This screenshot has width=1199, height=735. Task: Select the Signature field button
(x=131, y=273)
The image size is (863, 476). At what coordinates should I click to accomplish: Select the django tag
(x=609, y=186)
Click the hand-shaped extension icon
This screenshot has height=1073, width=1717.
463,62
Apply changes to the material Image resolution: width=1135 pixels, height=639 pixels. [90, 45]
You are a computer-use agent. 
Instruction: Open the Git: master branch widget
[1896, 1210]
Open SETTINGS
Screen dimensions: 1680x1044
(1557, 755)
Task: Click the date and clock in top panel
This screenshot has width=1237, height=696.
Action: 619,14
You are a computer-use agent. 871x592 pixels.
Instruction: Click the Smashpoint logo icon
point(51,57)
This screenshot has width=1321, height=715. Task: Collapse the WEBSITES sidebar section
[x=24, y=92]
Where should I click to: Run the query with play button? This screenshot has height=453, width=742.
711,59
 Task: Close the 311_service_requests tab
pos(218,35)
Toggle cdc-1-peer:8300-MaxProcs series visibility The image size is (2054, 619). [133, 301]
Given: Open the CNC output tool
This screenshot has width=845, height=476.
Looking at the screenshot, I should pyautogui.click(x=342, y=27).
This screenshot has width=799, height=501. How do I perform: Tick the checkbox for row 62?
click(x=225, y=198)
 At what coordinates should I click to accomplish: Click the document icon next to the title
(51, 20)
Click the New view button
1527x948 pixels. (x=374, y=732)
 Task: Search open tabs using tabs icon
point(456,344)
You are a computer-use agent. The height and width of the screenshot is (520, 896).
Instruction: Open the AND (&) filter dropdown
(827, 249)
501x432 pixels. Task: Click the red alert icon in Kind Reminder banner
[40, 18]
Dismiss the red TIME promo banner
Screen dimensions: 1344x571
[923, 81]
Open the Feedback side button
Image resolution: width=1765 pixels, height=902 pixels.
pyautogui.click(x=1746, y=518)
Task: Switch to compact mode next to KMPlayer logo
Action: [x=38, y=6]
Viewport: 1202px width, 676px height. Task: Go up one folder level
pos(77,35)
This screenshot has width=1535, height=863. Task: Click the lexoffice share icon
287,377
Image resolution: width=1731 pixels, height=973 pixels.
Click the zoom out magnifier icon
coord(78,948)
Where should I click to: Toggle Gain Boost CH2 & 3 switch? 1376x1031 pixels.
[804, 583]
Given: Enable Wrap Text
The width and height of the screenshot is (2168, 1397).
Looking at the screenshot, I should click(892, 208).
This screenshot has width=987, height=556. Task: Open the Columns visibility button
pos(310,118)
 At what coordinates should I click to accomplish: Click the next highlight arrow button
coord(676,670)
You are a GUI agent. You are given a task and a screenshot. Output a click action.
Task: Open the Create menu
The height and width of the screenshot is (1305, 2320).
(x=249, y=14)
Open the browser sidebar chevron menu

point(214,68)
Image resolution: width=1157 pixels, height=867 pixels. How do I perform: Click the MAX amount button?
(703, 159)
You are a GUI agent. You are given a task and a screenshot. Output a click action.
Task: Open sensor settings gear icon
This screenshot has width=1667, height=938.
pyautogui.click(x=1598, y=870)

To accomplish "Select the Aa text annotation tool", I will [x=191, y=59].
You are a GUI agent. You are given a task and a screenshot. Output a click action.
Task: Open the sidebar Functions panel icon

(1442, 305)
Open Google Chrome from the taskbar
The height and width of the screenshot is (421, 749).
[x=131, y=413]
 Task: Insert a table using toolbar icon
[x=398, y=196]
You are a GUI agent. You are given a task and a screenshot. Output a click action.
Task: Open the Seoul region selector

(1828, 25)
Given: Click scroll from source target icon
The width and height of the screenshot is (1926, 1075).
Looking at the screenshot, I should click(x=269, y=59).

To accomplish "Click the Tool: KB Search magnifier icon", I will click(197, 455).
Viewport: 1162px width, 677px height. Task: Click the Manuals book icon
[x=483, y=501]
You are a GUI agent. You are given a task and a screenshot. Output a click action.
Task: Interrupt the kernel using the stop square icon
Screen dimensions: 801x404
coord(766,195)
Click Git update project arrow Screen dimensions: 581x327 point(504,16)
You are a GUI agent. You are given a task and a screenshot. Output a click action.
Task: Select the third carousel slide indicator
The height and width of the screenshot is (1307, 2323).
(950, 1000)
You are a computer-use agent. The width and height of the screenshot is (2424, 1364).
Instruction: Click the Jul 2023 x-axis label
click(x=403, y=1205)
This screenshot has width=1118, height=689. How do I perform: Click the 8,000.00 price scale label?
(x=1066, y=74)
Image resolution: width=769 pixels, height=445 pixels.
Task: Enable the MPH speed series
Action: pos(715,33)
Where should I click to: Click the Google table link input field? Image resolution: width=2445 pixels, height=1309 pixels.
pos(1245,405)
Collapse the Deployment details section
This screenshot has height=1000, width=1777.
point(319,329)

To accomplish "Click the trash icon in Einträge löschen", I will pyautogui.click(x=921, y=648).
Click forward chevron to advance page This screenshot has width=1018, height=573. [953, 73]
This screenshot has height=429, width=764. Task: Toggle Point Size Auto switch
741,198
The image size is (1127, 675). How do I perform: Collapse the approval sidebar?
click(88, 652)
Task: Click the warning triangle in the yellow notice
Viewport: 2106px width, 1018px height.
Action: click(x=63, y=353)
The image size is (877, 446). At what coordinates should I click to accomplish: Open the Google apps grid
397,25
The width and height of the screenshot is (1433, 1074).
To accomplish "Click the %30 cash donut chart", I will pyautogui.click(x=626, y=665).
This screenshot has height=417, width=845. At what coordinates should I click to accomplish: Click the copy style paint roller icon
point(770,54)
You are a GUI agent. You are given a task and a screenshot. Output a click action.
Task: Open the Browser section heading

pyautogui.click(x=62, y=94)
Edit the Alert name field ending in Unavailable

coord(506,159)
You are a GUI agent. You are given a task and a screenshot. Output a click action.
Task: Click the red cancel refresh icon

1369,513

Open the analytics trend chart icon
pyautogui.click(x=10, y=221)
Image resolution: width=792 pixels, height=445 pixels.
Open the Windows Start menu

=-=-=

■ YOUR TASK ■
Copy each line of the material exactly as written.

■ TASK ANSWER ■
This screenshot has width=1199, height=735. Task: Select the Signature field button
(x=131, y=273)
The image size is (863, 476). At what coordinates should I click to accomplish: Select the django tag
(x=609, y=186)
Click the hand-shaped extension icon
This screenshot has height=1073, width=1717.
463,62
Apply changes to the material Image resolution: width=1135 pixels, height=639 pixels. [90, 45]
You are a computer-use agent. 
Instruction: Open the Git: master branch widget
[1896, 1210]
Open SETTINGS
Screen dimensions: 1680x1044
(1557, 755)
Task: Click the date and clock in top panel
This screenshot has width=1237, height=696.
Action: 619,14
You are a computer-use agent. 871x592 pixels.
Instruction: Click the Smashpoint logo icon
point(51,57)
This screenshot has width=1321, height=715. Task: Collapse the WEBSITES sidebar section
[x=24, y=92]
Where should I click to: Run the query with play button? This screenshot has height=453, width=742.
711,59
 Task: Close the 311_service_requests tab
pos(218,35)
Toggle cdc-1-peer:8300-MaxProcs series visibility The image size is (2054, 619). [133, 301]
Given: Open the CNC output tool
This screenshot has width=845, height=476.
Looking at the screenshot, I should pyautogui.click(x=342, y=27).
This screenshot has width=799, height=501. How do I perform: Tick the checkbox for row 62?
click(x=225, y=198)
 At what coordinates should I click to accomplish: Click the document icon next to the title
(51, 20)
Click the New view button
1527x948 pixels. (x=374, y=732)
 Task: Search open tabs using tabs icon
point(456,344)
You are a computer-use agent. The height and width of the screenshot is (520, 896).
Instruction: Open the AND (&) filter dropdown
(827, 249)
501x432 pixels. Task: Click the red alert icon in Kind Reminder banner
[40, 18]
Dismiss the red TIME promo banner
Screen dimensions: 1344x571
[923, 81]
Open the Feedback side button
Image resolution: width=1765 pixels, height=902 pixels.
pyautogui.click(x=1746, y=518)
Task: Switch to compact mode next to KMPlayer logo
Action: [x=38, y=6]
Viewport: 1202px width, 676px height. Task: Go up one folder level
pos(77,35)
This screenshot has width=1535, height=863. Task: Click the lexoffice share icon
287,377
Image resolution: width=1731 pixels, height=973 pixels.
Click the zoom out magnifier icon
coord(78,948)
Where should I click to: Toggle Gain Boost CH2 & 3 switch? 1376x1031 pixels.
[804, 583]
Given: Enable Wrap Text
The width and height of the screenshot is (2168, 1397).
Looking at the screenshot, I should click(892, 208).
This screenshot has width=987, height=556. Task: Open the Columns visibility button
pos(310,118)
 At what coordinates should I click to accomplish: Click the next highlight arrow button
coord(676,670)
You are a GUI agent. You are given a task and a screenshot. Output a click action.
Task: Open the Create menu
The height and width of the screenshot is (1305, 2320).
(x=249, y=14)
Open the browser sidebar chevron menu

point(214,68)
Image resolution: width=1157 pixels, height=867 pixels. How do I perform: Click the MAX amount button?
(703, 159)
You are a GUI agent. You are given a task and a screenshot. Output a click action.
Task: Open sensor settings gear icon
This screenshot has width=1667, height=938.
pyautogui.click(x=1598, y=870)

To accomplish "Select the Aa text annotation tool", I will [x=191, y=59].
You are a GUI agent. You are given a task and a screenshot. Output a click action.
Task: Open the sidebar Functions panel icon

(1442, 305)
Open Google Chrome from the taskbar
The height and width of the screenshot is (421, 749).
[x=131, y=413]
 Task: Insert a table using toolbar icon
[x=398, y=196]
You are a GUI agent. You are given a task and a screenshot. Output a click action.
Task: Open the Seoul region selector

(1828, 25)
Given: Click scroll from source target icon
The width and height of the screenshot is (1926, 1075).
Looking at the screenshot, I should click(x=269, y=59).

To accomplish "Click the Tool: KB Search magnifier icon", I will click(197, 455).
Viewport: 1162px width, 677px height. Task: Click the Manuals book icon
[x=483, y=501]
You are a GUI agent. You are given a task and a screenshot. Output a click action.
Task: Interrupt the kernel using the stop square icon
Screen dimensions: 801x404
coord(766,195)
Click Git update project arrow Screen dimensions: 581x327 point(504,16)
You are a GUI agent. You are given a task and a screenshot. Output a click action.
Task: Select the third carousel slide indicator
The height and width of the screenshot is (1307, 2323).
(950, 1000)
You are a computer-use agent. The width and height of the screenshot is (2424, 1364).
Instruction: Click the Jul 2023 x-axis label
click(x=403, y=1205)
This screenshot has width=1118, height=689. How do I perform: Click the 8,000.00 price scale label?
(x=1066, y=74)
Image resolution: width=769 pixels, height=445 pixels.
Task: Enable the MPH speed series
Action: pos(715,33)
Where should I click to: Click the Google table link input field? Image resolution: width=2445 pixels, height=1309 pixels.
pos(1245,405)
Collapse the Deployment details section
This screenshot has height=1000, width=1777.
point(319,329)

To accomplish "Click the trash icon in Einträge löschen", I will pyautogui.click(x=921, y=648).
Click forward chevron to advance page This screenshot has width=1018, height=573. [953, 73]
This screenshot has height=429, width=764. Task: Toggle Point Size Auto switch
741,198
The image size is (1127, 675). How do I perform: Collapse the approval sidebar?
click(88, 652)
Task: Click the warning triangle in the yellow notice
Viewport: 2106px width, 1018px height.
Action: click(x=63, y=353)
The image size is (877, 446). At what coordinates should I click to accomplish: Open the Google apps grid
397,25
The width and height of the screenshot is (1433, 1074).
To accomplish "Click the %30 cash donut chart", I will pyautogui.click(x=626, y=665).
This screenshot has height=417, width=845. At what coordinates should I click to accomplish: Click the copy style paint roller icon
point(770,54)
You are a GUI agent. You are given a task and a screenshot. Output a click action.
Task: Open the Browser section heading

pyautogui.click(x=62, y=94)
Edit the Alert name field ending in Unavailable

coord(506,159)
You are a GUI agent. You are given a task and a screenshot. Output a click action.
Task: Click the red cancel refresh icon

1369,513

Open the analytics trend chart icon
pyautogui.click(x=10, y=221)
Image resolution: width=792 pixels, height=445 pixels.
Open the Windows Start menu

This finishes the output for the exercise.